Köyümüz Küçükcamili Ankara ilinin Balâ ilçesine bağlı bir mahalledir. Ankara iline 115 km. Balâ ilçesine 46 km. uzaklıktadır.2007 yılında yapılan nüfus sayımına göre mahallesimüzün nüfusu 550 kişidir.Köyümüzde Ilköğretim Okulu vardır.Kanalizasyon şebekesi mevcut olup,eskiyen yetersiz olan su şebekesinin yenilenmesi ihale işlemleri bitmiş,yer tespiti aşamasına gelmiştir.Köyümüzün Muhtarlığını 4 dönemdir Nevzat Konukçu yapmaktadır. Köyümüz halkının başlıca gelir kaynağı tarım,hayvancılık ve OPAL A.Ş. tarafından işletilen personelin %80-90 köylülerimizin çalıştığı Demir Madeninde elde ettiği gelirdir.Köyümüzde hemen hemen her aileden bir S.S.K. emeklisi vardır. Köyümüz arazilerinin pek çok tarım ürünü üretimine elverişli olmasına rağmen, Köyümüzde buğday ve arpa üretimi yaygındır. Bunun nedeni bu ürünlerin makineli tarıma uygun olması,fazla insan gücüne ihtiyaç gerektirmemesidir.Son yıllarda çok zahmetlide olsa Köyümüzde ayçiçeği,kimyon,nohut ve mercimek gibi ürünlerde üretiliyor. Daha önce kendi ihtiyaçlarını karşılamak için üretilen üzüm bağları bakımsızlık nedeniyle tarlaya dönüştürülmüş,dileğimiz yeniden bu alanların üzüm bağcılığına tekrar dönüştürülerek üretime geçmesidir.Köyümüze ulaşım her gün iskitlerden bala belediyesine ait araclarla baladan aktarma yapılmak suretiyle sağlanmaktadır
Kültür
Köy İç Anadolu mozaiği olup her türlü kültüre ev sahipliği yapabilecek şekildedir.
Coğrafya
Ankara iline 115 km, Balâ ilçesine 46 km uzaklıktadır.
İklim
Karasal İklime haiz olup ağaçlandırmaya yönlendirilmek üzere beklemektedir.
Nüfus
Yıllara göre mahalle nüfus verileri | |
---|---|
2007 | Tahmini 550 |
2000 | 439 |
1997 | 472 |
Ekonomi
Mahallenin ekonomisi tarım ve hayvancılığa dayalıdır. Son Yıllarda Biraz daha yoğun olarak işletilen Demir Cevheri Madeni Ekonomiye Önemli Katkıda bulunmaktadır. Ayrıca turizm ve nükleer enerji alanındada çalışmalar yapılmaktadır.
Altyapı bilgileri
Mahallede ilköğretim okulu vardır. Mahallenin içme suyu şebekesi vardır ancak kanalizasyon şebekesi vardır. PTT şubesi ve PTT acentesi yoktur. Sağlık ocağı ve sağlık evi yoktur. Mahalleye ulaşımı sağlayan yol asfalt olup mahallede elektrik ve sabit telefon vardır.

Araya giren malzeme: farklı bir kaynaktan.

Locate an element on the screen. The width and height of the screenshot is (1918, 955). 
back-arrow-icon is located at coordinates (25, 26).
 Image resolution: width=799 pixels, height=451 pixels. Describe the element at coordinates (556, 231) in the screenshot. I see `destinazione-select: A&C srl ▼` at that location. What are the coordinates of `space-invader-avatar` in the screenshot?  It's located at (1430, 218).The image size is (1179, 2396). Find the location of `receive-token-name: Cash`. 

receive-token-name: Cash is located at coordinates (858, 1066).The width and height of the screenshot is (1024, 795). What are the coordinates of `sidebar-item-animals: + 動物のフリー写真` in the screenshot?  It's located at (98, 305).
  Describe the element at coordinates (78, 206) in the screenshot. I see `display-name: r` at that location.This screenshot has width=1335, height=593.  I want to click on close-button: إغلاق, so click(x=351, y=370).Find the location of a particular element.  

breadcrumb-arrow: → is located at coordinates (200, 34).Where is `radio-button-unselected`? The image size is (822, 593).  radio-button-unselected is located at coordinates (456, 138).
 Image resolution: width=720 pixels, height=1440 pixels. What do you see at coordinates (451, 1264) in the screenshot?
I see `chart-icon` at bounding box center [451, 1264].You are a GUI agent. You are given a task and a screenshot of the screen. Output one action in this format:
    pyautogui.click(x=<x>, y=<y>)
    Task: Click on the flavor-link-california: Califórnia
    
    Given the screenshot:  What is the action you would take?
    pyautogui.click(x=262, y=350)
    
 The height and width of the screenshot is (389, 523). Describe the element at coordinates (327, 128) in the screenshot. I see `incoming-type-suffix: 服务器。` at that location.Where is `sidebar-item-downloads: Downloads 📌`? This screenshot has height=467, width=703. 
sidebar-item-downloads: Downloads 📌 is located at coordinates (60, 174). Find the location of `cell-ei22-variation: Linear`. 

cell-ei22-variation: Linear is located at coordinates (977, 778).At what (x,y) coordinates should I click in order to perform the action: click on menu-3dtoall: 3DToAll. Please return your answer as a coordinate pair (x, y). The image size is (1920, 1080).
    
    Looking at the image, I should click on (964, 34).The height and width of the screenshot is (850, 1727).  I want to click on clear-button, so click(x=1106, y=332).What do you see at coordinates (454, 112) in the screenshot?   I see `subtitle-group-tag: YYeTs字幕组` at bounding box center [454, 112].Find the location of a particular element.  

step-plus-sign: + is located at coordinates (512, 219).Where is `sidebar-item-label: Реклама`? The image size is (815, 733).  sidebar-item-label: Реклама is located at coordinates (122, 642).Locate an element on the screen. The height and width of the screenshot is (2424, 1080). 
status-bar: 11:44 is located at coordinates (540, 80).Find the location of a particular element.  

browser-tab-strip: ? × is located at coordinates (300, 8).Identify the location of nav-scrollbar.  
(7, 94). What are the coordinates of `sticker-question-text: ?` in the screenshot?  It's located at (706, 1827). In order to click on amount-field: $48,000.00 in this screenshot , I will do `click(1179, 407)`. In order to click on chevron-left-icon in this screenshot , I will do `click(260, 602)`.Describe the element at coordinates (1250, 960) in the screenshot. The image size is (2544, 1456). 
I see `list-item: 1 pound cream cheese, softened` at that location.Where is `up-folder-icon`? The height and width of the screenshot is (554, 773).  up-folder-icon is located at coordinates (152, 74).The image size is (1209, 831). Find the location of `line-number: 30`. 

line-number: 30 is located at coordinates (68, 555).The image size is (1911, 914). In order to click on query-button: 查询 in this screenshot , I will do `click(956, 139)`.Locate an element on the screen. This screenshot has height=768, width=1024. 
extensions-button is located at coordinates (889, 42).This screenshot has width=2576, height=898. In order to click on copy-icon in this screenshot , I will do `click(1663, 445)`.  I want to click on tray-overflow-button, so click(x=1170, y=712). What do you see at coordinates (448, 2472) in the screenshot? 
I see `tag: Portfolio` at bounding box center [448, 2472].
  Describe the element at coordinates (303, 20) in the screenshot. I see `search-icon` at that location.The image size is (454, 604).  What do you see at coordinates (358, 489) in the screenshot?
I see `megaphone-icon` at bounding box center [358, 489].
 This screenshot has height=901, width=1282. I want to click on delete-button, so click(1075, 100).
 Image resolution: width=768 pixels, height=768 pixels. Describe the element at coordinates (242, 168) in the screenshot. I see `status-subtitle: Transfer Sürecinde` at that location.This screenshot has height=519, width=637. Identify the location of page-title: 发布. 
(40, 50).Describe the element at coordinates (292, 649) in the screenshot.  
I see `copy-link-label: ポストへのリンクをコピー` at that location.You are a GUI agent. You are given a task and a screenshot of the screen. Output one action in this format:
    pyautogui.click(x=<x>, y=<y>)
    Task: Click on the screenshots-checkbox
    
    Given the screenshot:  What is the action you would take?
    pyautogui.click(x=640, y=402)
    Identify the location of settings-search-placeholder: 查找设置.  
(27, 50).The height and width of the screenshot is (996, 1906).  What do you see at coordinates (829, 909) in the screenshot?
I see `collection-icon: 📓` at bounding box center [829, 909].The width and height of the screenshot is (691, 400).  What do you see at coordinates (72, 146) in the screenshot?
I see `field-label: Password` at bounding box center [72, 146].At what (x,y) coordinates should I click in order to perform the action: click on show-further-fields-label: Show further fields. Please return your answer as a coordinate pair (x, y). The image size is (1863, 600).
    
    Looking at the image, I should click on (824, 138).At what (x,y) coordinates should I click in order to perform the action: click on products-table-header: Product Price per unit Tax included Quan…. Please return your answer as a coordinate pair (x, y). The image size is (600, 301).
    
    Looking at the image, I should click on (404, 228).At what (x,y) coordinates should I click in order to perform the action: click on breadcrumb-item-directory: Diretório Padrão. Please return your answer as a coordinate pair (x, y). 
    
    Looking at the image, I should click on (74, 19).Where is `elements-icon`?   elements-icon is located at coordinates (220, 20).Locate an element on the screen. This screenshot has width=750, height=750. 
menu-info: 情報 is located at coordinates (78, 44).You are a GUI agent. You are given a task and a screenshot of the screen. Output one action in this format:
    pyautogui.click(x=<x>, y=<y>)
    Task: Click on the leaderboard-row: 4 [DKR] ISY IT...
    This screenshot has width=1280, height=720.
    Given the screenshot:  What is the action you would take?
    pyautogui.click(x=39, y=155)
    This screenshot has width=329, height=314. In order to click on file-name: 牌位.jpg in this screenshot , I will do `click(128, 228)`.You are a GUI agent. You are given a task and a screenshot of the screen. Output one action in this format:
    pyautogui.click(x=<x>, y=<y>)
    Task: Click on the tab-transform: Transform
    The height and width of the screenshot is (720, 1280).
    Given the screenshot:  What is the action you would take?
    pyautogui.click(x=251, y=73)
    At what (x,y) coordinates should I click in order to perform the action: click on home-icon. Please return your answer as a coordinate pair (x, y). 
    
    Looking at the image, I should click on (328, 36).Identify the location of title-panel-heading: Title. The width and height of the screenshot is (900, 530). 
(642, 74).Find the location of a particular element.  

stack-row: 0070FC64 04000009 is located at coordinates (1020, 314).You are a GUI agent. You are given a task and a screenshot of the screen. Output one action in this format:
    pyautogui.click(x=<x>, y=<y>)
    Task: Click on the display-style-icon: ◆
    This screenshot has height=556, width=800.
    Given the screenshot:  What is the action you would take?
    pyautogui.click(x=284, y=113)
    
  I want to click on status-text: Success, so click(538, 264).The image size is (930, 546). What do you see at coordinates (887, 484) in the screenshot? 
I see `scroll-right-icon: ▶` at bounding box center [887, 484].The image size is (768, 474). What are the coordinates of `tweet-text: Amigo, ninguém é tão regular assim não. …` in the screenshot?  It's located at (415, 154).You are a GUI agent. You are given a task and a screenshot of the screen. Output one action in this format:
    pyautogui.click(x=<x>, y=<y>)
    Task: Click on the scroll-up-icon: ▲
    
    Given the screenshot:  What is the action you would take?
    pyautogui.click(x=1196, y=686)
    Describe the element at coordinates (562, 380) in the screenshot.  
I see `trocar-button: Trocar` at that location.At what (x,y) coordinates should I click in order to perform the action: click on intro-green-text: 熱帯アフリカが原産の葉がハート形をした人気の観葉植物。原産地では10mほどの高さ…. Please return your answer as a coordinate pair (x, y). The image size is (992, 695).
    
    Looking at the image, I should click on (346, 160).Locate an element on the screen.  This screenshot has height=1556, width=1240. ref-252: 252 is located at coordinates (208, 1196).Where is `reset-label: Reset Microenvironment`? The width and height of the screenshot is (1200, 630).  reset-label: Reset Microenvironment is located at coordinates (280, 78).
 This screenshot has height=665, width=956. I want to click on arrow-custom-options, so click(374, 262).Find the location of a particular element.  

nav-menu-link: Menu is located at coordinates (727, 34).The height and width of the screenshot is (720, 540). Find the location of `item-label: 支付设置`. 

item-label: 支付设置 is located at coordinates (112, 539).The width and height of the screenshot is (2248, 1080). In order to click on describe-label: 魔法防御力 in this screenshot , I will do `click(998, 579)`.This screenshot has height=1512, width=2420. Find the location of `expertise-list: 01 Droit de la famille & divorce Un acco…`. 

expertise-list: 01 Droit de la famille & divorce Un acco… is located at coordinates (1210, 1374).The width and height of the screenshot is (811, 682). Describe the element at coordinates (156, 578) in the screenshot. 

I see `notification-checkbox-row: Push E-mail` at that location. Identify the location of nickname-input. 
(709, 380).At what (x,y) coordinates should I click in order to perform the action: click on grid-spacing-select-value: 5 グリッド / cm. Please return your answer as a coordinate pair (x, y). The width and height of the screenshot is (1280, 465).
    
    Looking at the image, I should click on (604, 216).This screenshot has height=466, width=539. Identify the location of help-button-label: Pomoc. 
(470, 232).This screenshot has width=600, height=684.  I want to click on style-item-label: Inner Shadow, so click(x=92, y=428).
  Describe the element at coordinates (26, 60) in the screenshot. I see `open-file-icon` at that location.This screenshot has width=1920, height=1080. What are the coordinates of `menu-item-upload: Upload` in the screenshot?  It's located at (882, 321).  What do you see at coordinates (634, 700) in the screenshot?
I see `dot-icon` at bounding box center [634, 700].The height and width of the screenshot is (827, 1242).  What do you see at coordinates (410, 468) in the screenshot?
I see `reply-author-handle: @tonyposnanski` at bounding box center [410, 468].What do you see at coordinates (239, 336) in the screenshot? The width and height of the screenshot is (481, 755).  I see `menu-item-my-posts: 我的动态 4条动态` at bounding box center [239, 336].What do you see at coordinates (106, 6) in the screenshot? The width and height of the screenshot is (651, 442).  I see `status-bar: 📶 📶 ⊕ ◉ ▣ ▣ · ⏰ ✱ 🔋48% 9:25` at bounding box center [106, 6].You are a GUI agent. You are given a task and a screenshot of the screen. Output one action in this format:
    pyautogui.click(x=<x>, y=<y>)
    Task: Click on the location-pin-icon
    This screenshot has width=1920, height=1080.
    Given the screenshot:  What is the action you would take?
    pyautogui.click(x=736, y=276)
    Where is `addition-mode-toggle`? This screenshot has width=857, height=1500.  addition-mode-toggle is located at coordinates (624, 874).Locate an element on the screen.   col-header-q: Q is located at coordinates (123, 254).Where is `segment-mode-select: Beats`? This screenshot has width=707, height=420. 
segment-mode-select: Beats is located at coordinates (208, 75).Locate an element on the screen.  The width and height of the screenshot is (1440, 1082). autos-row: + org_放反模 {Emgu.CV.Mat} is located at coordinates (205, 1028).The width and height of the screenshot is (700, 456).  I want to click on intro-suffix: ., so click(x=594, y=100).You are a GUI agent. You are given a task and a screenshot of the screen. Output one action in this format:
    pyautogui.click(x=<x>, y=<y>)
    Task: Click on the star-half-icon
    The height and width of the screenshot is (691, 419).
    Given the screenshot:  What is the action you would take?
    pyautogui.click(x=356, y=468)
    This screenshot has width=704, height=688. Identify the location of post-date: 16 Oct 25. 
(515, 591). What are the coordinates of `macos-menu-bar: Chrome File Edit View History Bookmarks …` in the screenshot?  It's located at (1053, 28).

2010 yılı hedef seçilerek mahallede turizmi artırıcı çalışmalar yapılacaktır. Özellikle yayla şenlikleri düzenlenerek hem Kızılırmak hem de Hirfanlı ve Kesikköprü barajlarına günlük seyehatlerle turizm Potansiyeli artırılacaktır. Ayrıca dışarıdan gelen konuklar için köy evleri ve dinlence bahçeleri yapılacaktır.